> **Work to be completed**: Recast every one of the records below as a Markdown table with the columns Row and Line, giving each non-blank line its own numbered row and omitting blank lines.

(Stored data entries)

--------------------------------

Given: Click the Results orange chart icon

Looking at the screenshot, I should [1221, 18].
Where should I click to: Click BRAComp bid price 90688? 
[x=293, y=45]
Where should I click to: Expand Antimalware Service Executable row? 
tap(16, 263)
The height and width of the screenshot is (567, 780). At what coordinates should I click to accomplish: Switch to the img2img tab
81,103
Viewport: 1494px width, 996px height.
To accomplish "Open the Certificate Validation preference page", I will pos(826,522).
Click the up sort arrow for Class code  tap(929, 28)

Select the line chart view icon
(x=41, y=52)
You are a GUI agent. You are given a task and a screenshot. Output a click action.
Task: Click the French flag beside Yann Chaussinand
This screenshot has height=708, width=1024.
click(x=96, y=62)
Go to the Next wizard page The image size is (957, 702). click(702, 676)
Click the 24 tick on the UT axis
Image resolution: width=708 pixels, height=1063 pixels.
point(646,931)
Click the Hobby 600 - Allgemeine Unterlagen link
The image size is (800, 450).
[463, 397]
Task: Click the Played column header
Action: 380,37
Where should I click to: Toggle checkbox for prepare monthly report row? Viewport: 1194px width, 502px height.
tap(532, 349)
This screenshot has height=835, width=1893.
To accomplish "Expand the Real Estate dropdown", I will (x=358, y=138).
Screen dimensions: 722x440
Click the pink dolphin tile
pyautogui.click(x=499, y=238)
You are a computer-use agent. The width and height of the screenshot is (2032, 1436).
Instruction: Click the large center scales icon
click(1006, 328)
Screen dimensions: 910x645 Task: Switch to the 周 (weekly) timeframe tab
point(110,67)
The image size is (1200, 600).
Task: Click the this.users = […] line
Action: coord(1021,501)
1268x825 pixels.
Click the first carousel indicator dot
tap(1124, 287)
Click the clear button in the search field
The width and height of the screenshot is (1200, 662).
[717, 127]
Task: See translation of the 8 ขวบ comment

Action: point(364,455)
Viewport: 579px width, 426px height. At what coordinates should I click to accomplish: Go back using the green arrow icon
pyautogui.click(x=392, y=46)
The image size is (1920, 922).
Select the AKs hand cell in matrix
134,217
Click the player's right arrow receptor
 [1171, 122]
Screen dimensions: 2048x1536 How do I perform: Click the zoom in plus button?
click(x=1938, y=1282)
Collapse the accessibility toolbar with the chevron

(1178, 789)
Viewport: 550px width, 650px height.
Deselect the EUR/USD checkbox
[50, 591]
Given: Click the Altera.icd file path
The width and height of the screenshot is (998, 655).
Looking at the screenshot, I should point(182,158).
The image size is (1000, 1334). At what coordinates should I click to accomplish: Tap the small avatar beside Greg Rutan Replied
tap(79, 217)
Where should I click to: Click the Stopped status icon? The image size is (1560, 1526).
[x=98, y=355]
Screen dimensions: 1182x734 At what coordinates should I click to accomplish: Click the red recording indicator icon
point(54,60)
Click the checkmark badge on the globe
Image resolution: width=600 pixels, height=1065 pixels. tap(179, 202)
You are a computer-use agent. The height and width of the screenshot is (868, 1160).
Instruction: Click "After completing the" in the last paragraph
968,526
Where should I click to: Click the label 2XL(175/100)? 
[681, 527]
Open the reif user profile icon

--------------------------------

> **Reply**:
| Row | Line |
|---|---|
| 1 | Given: Click the Results orange chart icon |
| 2 | Looking at the screenshot, I should [1221, 18]. |
| 3 | Where should I click to: Click BRAComp bid price 90688?  |
| 4 | [x=293, y=45] |
| 5 | Where should I click to: Expand Antimalware Service Executable row?  |
| 6 | tap(16, 263) |
| 7 | The height and width of the screenshot is (567, 780). At what coordinates should I click to accomplish: Switch to the img2img tab |
| 8 | 81,103 |
| 9 | Viewport: 1494px width, 996px height. |
| 10 | To accomplish "Open the Certificate Validation preference page", I will pos(826,522). |
| 11 | Click the up sort arrow for Class code  tap(929, 28) |
| 12 | Select the line chart view icon |
| 13 | (x=41, y=52) |
| 14 | You are a GUI agent. You are given a task and a screenshot. Output a click action. |
| 15 | Task: Click the French flag beside Yann Chaussinand |
| 16 | This screenshot has height=708, width=1024. |
| 17 | click(x=96, y=62) |
| 18 | Go to the Next wizard page The image size is (957, 702). click(702, 676) |
| 19 | Click the 24 tick on the UT axis |
| 20 | Image resolution: width=708 pixels, height=1063 pixels. |
| 21 | point(646,931) |
| 22 | Click the Hobby 600 - Allgemeine Unterlagen link |
| 23 | The image size is (800, 450). |
| 24 | [463, 397] |
| 25 | Task: Click the Played column header |
| 26 | Action: 380,37 |
| 27 | Where should I click to: Toggle checkbox for prepare monthly report row? Viewport: 1194px width, 502px height. |
| 28 | tap(532, 349) |
| 29 | This screenshot has height=835, width=1893. |
| 30 | To accomplish "Expand the Real Estate dropdown", I will (x=358, y=138). |
| 31 | Screen dimensions: 722x440 |
| 32 | Click the pink dolphin tile |
| 33 | pyautogui.click(x=499, y=238) |
| 34 | You are a computer-use agent. The width and height of the screenshot is (2032, 1436). |
| 35 | Instruction: Click the large center scales icon |
| 36 | click(1006, 328) |
| 37 | Screen dimensions: 910x645 Task: Switch to the 周 (weekly) timeframe tab |
| 38 | point(110,67) |
| 39 | The image size is (1200, 600). |
| 40 | Task: Click the this.users = […] line |
| 41 | Action: coord(1021,501) |
| 42 | 1268x825 pixels. |
| 43 | Click the first carousel indicator dot |
| 44 | tap(1124, 287) |
| 45 | Click the clear button in the search field |
| 46 | The width and height of the screenshot is (1200, 662). |
| 47 | [717, 127] |
| 48 | Task: See translation of the 8 ขวบ comment |
| 49 | Action: point(364,455) |
| 50 | Viewport: 579px width, 426px height. At what coordinates should I click to accomplish: Go back using the green arrow icon |
| 51 | pyautogui.click(x=392, y=46) |
| 52 | The image size is (1920, 922). |
| 53 | Select the AKs hand cell in matrix |
| 54 | 134,217 |
| 55 | Click the player's right arrow receptor |
| 56 |  [1171, 122] |
| 57 | Screen dimensions: 2048x1536 How do I perform: Click the zoom in plus button? |
| 58 | click(x=1938, y=1282) |
| 59 | Collapse the accessibility toolbar with the chevron |
| 60 | (1178, 789) |
| 61 | Viewport: 550px width, 650px height. |
| 62 | Deselect the EUR/USD checkbox |
| 63 | [50, 591] |
| 64 | Given: Click the Altera.icd file path |
| 65 | The width and height of the screenshot is (998, 655). |
| 66 | Looking at the screenshot, I should point(182,158). |
| 67 | The image size is (1000, 1334). At what coordinates should I click to accomplish: Tap the small avatar beside Greg Rutan Replied |
| 68 | tap(79, 217) |
| 69 | Where should I click to: Click the Stopped status icon? The image size is (1560, 1526). |
| 70 | [x=98, y=355] |
| 71 | Screen dimensions: 1182x734 At what coordinates should I click to accomplish: Click the red recording indicator icon |
| 72 | point(54,60) |
| 73 | Click the checkmark badge on the globe |
| 74 | Image resolution: width=600 pixels, height=1065 pixels. tap(179, 202) |
| 75 | You are a computer-use agent. The height and width of the screenshot is (868, 1160). |
| 76 | Instruction: Click "After completing the" in the last paragraph |
| 77 | 968,526 |
| 78 | Where should I click to: Click the label 2XL(175/100)?  |
| 79 | [681, 527] |
| 80 | Open the reif user profile icon |